Pyrefly is a static type checker for Python that operates as a language server, delivering real-time diagnostics, completions, and navigation in any editor supporting the Language Server Protocol. It also performs static tensor shape analysis, using symbolic dimension variables and arithmetic to verify shape consistency in deep learning models without runtime execution.
Beyond core type checking, Pyrefly supports gradual adoption workflows: it can generate a baseline of known errors so only new issues are reported, migrate configuration from other type checkers, and automatically suppress existing errors. Preset-based strictness tiers—safe, strict, and custom—control the level of checking. The checker natively understands Django ORM models, class-based views, and Pydantic models, inferring types without plugins. It integrates with CI pipelines through pre-commit hooks and inline error annotations on pull requests.

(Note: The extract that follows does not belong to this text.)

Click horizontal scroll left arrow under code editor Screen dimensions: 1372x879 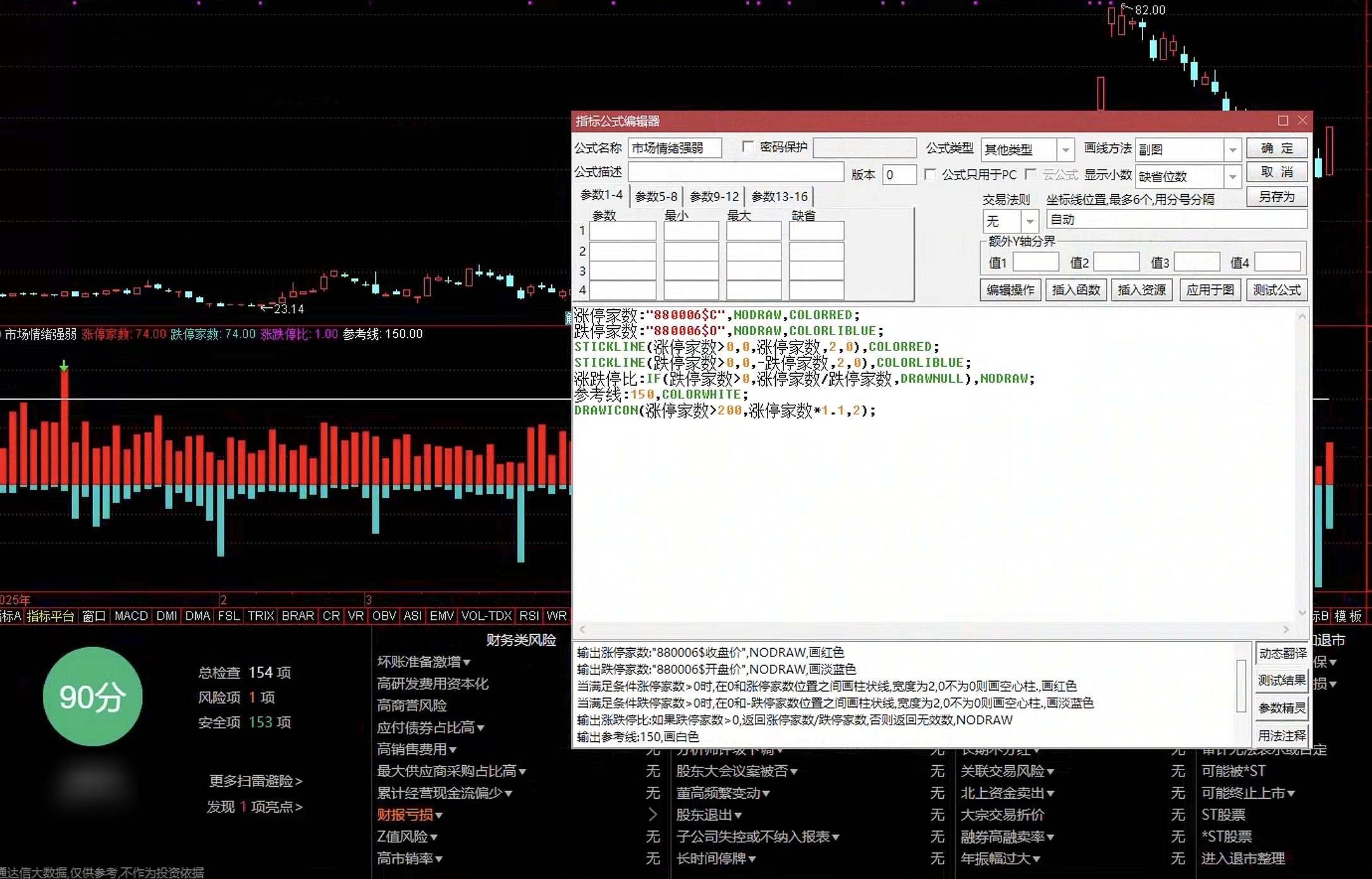click(x=582, y=629)
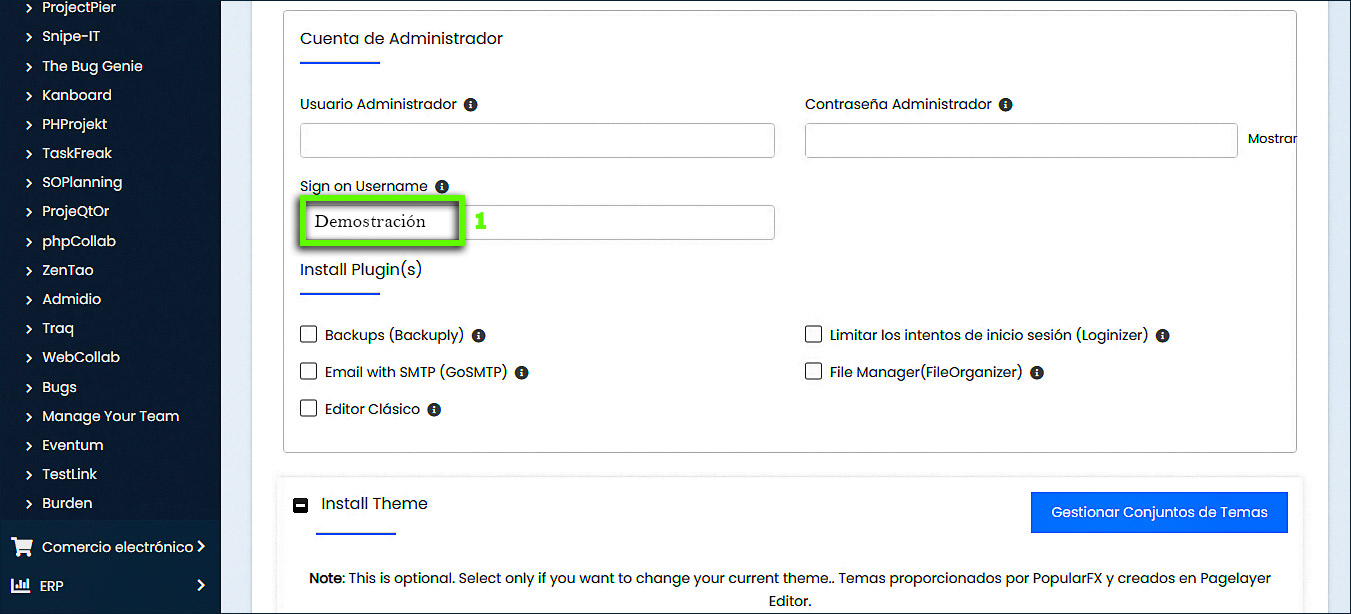Click info icon next to GoSMTP option
1351x614 pixels.
521,373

Pyrefly’s incremental architecture re-checks only modified files, providing sub-second feedback. Import resolution prefers stub files over source code and bundles type stubs for popular libraries. The language server offers autocomplete, hover information, inlay hints, signature help, code actions, and navigation features such as go-to-definition, find all references, call and type hierarchies, and workspace symbol search. Diagnostics appear in notebooks and with semantic token highlighting.
Configuration is handled through project files with options for import resolution, typeshed paths, and types of errors to report. The checker measures type coverage and can report per-module statistics.